Action item:
Below are records to transcribe in full and unchanged; omit every picture.

Records shown:
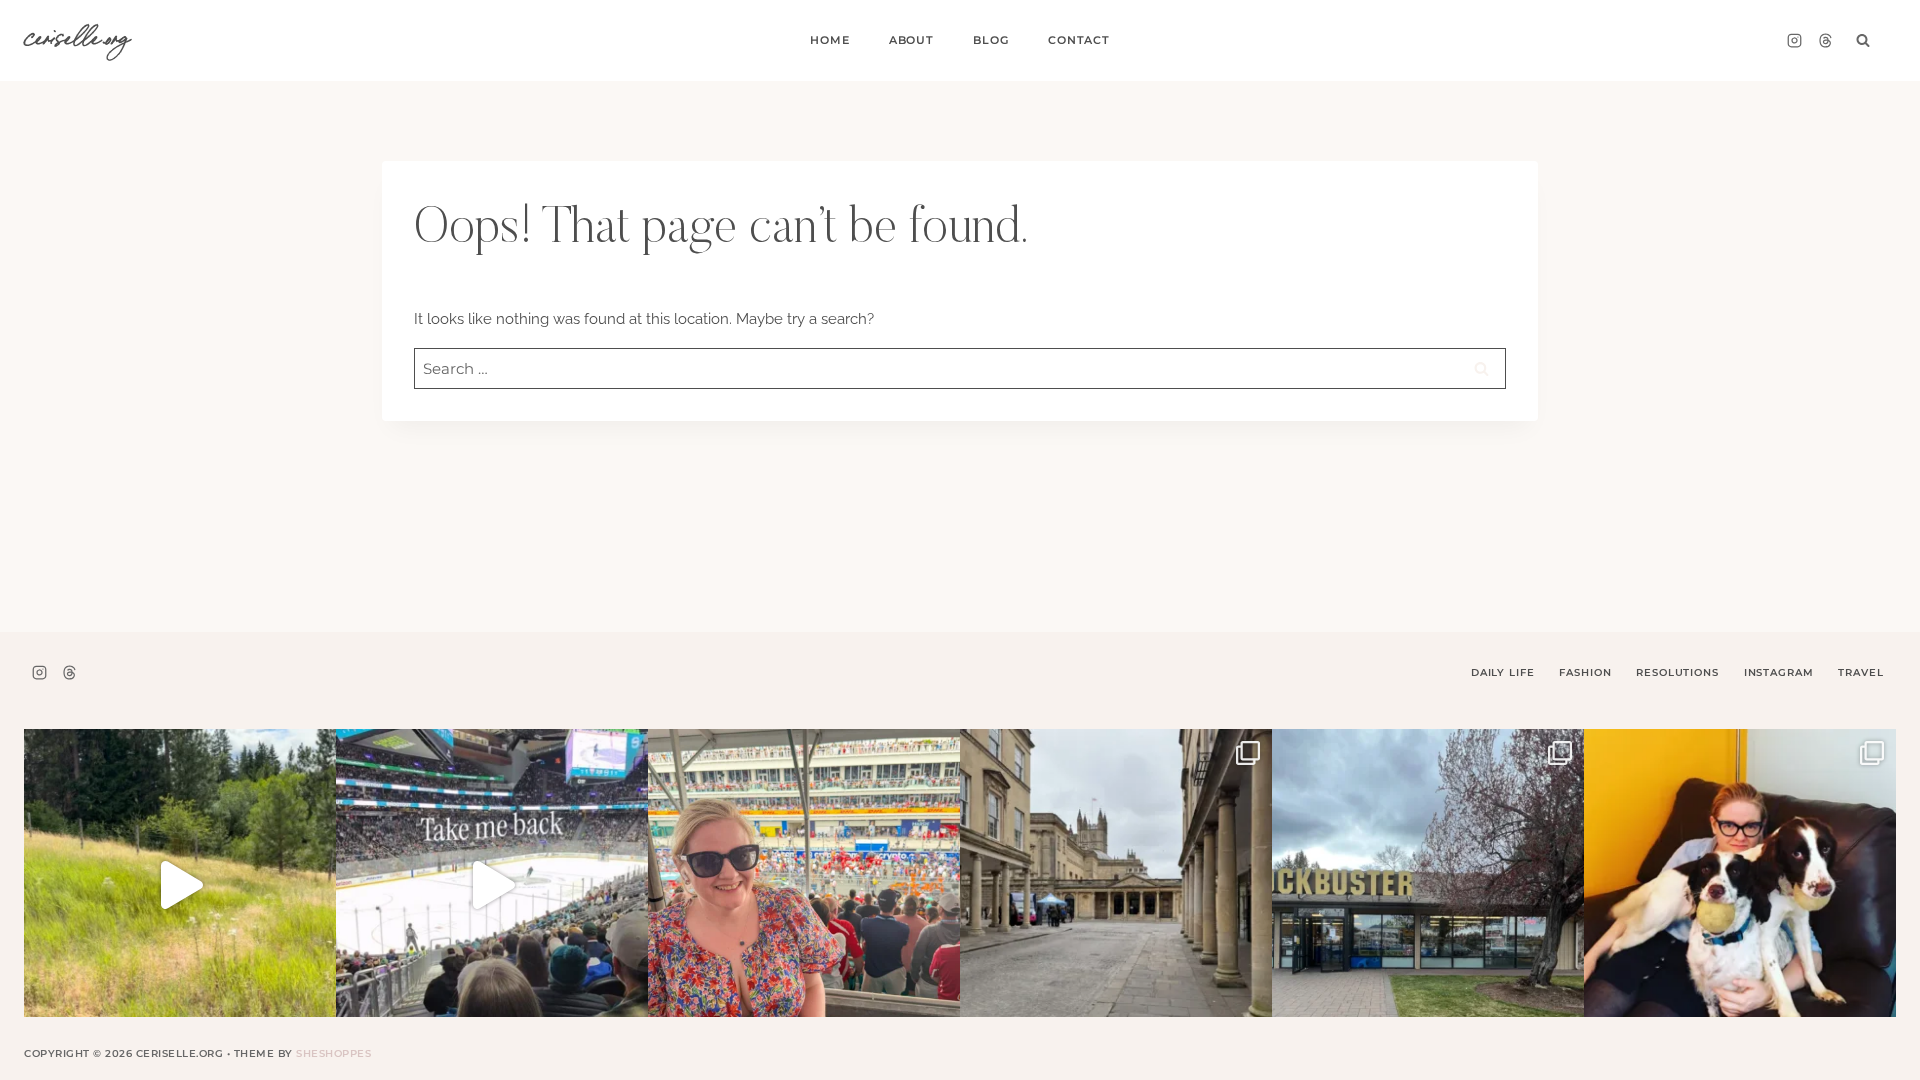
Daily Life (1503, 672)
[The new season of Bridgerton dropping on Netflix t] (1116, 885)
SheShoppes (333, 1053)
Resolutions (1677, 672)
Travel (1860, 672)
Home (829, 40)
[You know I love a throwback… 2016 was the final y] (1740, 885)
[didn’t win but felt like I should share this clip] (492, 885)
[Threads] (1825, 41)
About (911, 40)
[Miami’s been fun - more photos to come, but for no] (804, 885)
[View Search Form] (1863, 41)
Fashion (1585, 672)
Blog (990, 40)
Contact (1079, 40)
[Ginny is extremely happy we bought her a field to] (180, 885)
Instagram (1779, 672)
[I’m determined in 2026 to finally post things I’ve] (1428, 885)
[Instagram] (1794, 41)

Answer below:
Daily Life (1503, 672)
[The new season of Bridgerton dropping on Netflix t] (1116, 885)
SheShoppes (333, 1053)
Resolutions (1677, 672)
Travel (1860, 672)
Home (829, 40)
[You know I love a throwback… 2016 was the final y] (1740, 885)
[didn’t win but felt like I should share this clip] (492, 885)
[Threads] (1825, 41)
About (911, 40)
[Miami’s been fun - more photos to come, but for no] (804, 885)
[View Search Form] (1863, 41)
Fashion (1585, 672)
Blog (990, 40)
Contact (1079, 40)
[Ginny is extremely happy we bought her a field to] (180, 885)
Instagram (1779, 672)
[I’m determined in 2026 to finally post things I’ve] (1428, 885)
[Instagram] (1794, 41)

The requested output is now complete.